Capral Limited, Australia’s largest extruder and distributor of aluminium products, has released their financial results for the 6 months ending 30 June 2023 (1H23).
Commenting on Capral’s 1H23 results and their outlook for FY23, managing director and CEO, Tony Dragicevich said, “Capral has delivered a strong result in the first half of 2023 by playing to our unmatched strengths across the construction and industrial sectors.
“Capral has enhanced its diverse industry exposure, especially in transport and commercial construction. Together, with a good pipeline of work continuing in residential building, this reflected in our overall volume remaining strong.
“We have the ability to more effectively partner with customers to provide bespoke and innovative intermediary solutions through the largest footprint of manufacturing sites and distribution centres in Australia. This has allowed us to create additional higher margin solutions to generate a favourable sales mix, and thereby maintain profitability at close to record levels.
“Capral has invested for the long term throughout the last few years, allowing the company to be well placed in the sector to address, among other things, the forthcoming changes around energy efficiency in the National Construction Code, which will affect the Australian construction sector. As Australia’s only ASI certified aluminium extruder, and leading the industry on making its aluminium value chain more sustainable, Capral will keep building on its strengths and optimise its supply chain to meet increased demand for sustainable aluminium products due to regulation and evolving customer needs.
“Although conditions are softening in the second half of 2023, Capral’s FY23 earnings guidance has improved due to its exposure across several resilient sectors, and to leverage its higher-margin, value-added services such as pre-machining, semi-fabrication, and helping customers optimise and streamline their processes to create bespoke solutions that meet their advanced fabrication needs.”

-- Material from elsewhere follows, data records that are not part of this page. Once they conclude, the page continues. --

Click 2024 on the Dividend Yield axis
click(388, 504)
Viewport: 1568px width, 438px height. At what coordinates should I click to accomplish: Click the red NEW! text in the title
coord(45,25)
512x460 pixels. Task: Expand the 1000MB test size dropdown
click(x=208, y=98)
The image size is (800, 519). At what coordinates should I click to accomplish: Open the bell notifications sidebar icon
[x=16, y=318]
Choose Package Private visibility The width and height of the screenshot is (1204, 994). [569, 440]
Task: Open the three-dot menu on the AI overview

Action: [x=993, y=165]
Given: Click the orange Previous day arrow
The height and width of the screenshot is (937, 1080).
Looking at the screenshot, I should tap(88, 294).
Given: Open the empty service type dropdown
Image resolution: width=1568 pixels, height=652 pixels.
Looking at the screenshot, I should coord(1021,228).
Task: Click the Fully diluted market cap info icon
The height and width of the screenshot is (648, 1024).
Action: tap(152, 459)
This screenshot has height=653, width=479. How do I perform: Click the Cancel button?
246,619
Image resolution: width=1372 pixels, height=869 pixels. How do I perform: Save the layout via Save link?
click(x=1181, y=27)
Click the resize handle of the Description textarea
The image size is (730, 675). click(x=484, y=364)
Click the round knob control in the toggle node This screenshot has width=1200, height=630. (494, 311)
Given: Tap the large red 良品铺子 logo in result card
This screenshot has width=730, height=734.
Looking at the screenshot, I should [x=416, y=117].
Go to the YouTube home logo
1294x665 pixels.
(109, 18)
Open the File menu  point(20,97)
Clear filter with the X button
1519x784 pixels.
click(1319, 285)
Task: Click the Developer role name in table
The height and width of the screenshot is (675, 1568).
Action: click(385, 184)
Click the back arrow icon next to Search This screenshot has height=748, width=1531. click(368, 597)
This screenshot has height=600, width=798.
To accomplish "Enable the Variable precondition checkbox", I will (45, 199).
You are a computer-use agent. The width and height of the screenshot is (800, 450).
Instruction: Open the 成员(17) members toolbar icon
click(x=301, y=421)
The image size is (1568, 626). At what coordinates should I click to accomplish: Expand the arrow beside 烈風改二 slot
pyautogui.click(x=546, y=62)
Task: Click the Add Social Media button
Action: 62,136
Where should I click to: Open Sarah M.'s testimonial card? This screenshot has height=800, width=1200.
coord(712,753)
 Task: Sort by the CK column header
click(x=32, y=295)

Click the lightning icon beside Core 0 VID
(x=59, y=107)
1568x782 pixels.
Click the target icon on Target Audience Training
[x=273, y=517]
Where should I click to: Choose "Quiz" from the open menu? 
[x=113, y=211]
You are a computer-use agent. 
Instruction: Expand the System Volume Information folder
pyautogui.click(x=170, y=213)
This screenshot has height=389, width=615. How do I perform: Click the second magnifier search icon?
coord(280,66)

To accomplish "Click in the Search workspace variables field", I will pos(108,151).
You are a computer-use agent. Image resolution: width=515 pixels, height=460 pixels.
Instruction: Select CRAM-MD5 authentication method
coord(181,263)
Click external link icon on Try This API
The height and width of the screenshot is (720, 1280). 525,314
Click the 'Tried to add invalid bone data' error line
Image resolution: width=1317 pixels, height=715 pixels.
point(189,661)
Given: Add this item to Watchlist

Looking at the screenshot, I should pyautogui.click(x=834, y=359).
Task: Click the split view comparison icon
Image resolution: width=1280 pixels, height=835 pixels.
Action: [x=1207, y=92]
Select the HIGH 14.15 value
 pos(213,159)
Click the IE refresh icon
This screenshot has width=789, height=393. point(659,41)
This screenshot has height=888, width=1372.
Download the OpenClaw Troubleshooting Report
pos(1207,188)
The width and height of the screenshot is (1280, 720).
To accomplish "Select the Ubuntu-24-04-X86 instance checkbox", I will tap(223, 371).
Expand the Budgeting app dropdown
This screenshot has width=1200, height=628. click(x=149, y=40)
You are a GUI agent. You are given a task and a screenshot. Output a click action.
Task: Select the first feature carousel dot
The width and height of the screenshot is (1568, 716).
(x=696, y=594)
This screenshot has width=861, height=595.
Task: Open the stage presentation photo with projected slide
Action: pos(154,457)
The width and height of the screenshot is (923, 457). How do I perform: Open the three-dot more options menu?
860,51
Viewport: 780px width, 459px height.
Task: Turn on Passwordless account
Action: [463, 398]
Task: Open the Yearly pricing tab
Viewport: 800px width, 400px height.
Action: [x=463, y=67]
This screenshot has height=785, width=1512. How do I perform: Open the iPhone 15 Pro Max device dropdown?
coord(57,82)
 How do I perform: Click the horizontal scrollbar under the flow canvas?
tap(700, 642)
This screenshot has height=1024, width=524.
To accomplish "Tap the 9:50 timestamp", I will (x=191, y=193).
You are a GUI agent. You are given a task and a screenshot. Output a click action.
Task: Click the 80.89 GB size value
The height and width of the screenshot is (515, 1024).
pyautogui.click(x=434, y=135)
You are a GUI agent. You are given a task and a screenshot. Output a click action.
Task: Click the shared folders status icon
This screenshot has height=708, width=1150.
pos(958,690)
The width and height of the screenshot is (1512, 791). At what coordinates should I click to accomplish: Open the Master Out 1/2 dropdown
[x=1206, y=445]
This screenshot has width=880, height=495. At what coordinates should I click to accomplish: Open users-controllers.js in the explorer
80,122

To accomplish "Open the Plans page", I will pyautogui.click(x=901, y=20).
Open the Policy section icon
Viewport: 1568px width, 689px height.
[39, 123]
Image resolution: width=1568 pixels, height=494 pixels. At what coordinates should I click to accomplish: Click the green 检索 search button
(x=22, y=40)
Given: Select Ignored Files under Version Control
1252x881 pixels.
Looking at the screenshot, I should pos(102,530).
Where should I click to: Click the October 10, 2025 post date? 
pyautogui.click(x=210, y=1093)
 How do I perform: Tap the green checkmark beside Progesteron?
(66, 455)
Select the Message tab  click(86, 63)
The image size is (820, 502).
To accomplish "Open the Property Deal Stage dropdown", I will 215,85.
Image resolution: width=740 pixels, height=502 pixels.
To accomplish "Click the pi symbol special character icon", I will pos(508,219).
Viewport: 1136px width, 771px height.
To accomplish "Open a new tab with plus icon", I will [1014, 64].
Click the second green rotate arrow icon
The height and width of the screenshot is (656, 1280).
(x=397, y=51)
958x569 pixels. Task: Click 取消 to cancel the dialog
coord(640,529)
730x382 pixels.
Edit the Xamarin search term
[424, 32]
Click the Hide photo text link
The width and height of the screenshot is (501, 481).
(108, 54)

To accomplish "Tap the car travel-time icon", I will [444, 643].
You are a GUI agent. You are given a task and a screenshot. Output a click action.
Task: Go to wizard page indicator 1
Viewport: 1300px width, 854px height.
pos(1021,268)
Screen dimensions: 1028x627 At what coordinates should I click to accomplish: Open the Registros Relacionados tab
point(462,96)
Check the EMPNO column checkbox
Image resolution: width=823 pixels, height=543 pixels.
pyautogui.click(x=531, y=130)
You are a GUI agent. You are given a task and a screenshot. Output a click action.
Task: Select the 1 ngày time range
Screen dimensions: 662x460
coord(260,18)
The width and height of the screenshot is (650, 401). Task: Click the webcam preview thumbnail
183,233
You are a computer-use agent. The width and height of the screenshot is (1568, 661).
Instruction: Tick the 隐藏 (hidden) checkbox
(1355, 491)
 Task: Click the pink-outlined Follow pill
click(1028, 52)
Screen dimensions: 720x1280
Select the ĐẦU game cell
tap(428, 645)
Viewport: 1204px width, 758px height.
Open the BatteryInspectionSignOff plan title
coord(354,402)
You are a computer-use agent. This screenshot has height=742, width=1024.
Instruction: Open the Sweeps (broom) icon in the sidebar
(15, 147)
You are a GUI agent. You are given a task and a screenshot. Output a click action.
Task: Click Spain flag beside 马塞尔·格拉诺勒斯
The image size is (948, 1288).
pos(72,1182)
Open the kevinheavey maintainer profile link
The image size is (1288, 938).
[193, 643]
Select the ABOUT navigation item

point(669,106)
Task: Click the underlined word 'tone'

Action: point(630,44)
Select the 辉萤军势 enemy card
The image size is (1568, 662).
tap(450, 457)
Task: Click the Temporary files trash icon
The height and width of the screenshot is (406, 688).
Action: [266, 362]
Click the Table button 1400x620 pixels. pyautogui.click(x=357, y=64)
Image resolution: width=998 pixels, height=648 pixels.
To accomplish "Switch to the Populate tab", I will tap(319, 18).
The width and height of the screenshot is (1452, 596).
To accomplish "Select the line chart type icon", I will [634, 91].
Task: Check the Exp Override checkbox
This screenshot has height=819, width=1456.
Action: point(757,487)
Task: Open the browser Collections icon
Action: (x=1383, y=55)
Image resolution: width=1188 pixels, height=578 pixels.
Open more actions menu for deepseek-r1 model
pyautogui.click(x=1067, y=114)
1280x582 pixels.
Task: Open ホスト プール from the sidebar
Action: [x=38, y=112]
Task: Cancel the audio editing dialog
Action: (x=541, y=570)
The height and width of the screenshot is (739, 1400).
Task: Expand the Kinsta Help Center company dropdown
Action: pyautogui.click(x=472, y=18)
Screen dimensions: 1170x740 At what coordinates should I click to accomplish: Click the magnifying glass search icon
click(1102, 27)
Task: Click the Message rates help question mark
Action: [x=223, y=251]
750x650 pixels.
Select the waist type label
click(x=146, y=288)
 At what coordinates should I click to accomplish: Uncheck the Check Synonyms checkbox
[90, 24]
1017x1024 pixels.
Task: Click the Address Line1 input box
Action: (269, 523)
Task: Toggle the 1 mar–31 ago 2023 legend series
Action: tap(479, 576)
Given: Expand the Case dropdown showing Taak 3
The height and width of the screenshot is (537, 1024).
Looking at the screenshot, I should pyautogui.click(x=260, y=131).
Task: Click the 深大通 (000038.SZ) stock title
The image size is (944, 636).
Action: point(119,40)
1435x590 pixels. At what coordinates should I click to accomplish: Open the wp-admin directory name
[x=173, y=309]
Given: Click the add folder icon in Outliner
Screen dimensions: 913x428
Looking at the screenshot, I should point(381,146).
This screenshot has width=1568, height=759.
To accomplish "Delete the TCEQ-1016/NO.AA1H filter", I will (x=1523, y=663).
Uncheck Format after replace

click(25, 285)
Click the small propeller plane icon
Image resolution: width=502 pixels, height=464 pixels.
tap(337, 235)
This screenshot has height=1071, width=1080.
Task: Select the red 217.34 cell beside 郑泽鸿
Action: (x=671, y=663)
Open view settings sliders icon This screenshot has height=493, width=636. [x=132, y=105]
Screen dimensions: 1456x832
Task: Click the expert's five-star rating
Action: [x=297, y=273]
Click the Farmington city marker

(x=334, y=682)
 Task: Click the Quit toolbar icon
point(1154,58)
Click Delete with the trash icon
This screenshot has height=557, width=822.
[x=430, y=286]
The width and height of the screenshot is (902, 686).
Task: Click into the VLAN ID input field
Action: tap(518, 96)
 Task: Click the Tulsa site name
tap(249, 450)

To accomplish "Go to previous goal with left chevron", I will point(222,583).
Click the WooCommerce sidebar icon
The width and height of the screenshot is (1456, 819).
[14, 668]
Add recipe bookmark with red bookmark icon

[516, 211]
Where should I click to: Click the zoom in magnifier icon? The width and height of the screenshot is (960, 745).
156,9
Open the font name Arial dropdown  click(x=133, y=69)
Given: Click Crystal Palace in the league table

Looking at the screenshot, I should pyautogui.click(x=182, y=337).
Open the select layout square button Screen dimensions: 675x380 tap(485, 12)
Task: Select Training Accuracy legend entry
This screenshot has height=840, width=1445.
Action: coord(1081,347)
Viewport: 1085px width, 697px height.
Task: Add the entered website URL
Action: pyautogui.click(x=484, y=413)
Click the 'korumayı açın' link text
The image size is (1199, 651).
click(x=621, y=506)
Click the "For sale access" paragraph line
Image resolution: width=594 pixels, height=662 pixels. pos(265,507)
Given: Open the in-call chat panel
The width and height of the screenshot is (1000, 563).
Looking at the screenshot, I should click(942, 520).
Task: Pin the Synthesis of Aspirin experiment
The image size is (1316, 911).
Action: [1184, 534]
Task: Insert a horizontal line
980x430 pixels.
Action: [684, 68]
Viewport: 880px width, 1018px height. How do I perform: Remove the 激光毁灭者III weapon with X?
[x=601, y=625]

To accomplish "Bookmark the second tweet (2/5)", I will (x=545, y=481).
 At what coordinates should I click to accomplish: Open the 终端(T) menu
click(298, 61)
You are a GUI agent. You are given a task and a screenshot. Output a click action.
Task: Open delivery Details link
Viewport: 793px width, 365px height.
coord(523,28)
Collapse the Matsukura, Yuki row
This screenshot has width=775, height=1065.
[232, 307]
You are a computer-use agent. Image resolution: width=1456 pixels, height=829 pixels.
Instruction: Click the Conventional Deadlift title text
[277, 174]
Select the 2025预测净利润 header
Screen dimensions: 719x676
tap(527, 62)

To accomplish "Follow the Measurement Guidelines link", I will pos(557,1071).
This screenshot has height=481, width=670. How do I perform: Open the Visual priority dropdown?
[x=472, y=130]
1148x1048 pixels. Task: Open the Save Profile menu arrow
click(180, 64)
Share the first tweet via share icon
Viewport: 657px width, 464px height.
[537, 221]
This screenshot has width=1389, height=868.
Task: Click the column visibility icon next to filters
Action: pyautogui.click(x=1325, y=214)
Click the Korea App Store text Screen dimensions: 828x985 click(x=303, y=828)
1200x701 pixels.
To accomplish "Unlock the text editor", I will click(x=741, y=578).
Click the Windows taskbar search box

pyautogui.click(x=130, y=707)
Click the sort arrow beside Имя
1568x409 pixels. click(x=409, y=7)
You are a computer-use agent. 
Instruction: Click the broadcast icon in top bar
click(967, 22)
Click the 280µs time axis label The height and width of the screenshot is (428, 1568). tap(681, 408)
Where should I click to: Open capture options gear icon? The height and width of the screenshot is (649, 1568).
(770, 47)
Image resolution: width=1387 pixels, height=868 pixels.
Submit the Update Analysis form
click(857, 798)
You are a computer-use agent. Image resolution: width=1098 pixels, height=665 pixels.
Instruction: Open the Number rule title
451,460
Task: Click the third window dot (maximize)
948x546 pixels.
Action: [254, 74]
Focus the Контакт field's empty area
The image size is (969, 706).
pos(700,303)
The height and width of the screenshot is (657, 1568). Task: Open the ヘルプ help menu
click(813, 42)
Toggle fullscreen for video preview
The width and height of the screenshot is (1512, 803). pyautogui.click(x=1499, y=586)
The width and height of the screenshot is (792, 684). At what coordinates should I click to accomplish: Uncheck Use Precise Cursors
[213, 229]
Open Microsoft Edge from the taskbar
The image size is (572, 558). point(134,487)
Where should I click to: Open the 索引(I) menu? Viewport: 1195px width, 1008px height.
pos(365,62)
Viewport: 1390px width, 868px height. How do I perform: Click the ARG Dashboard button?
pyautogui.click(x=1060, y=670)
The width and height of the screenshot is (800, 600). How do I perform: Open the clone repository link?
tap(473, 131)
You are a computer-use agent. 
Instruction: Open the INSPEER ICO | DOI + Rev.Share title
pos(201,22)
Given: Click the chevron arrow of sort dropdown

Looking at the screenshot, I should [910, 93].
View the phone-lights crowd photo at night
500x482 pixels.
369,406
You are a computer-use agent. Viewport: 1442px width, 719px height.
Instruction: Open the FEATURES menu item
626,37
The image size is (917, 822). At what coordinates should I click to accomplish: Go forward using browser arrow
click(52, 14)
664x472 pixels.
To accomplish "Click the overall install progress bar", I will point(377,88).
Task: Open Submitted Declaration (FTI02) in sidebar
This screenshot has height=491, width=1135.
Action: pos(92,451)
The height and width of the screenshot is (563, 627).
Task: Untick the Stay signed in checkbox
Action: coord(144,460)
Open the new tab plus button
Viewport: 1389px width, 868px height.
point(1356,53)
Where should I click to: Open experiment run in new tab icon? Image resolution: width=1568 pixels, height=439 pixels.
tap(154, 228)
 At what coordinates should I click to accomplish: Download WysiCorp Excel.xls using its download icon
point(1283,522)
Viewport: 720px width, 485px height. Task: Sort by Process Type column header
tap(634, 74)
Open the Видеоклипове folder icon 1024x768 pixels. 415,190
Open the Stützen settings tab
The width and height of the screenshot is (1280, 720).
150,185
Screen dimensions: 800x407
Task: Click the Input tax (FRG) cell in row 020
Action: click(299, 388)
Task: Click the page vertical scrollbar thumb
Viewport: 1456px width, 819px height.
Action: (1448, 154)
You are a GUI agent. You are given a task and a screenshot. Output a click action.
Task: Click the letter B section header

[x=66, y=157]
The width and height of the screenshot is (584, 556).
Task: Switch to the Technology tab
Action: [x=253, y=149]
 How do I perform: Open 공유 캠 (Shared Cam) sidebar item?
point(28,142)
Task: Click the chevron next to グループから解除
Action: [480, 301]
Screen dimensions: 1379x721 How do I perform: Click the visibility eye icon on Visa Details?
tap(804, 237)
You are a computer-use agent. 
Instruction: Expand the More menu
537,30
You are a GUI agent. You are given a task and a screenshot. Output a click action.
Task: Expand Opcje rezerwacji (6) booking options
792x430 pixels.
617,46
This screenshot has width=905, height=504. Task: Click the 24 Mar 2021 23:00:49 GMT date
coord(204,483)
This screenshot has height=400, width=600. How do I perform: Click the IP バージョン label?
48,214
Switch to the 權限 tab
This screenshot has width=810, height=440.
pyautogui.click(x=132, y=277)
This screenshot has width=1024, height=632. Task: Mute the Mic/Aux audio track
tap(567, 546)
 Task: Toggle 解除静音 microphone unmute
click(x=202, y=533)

Capral Half Year 2023 results highlights
- Volume 35,600 tonnes down 2% on prior period supported by continuing strong market conditions
- Underlying EBITDA of $31.7m (1H22:$31.6m) and Underlying EBIT of $20.7m (1H22:$21.0m) were on par with prior period
- Net Profit After Tax of $16.6m (1H22:$22.2m) with no additional income tax benefit recognised this half (1H22:$3.5m)
- Underlying Earnings Per Share at $0.96
- Strong balance sheet with net cash of $41.2m
- Interim dividend declared at $0.20 per share, fully franked (1H22:$0.20)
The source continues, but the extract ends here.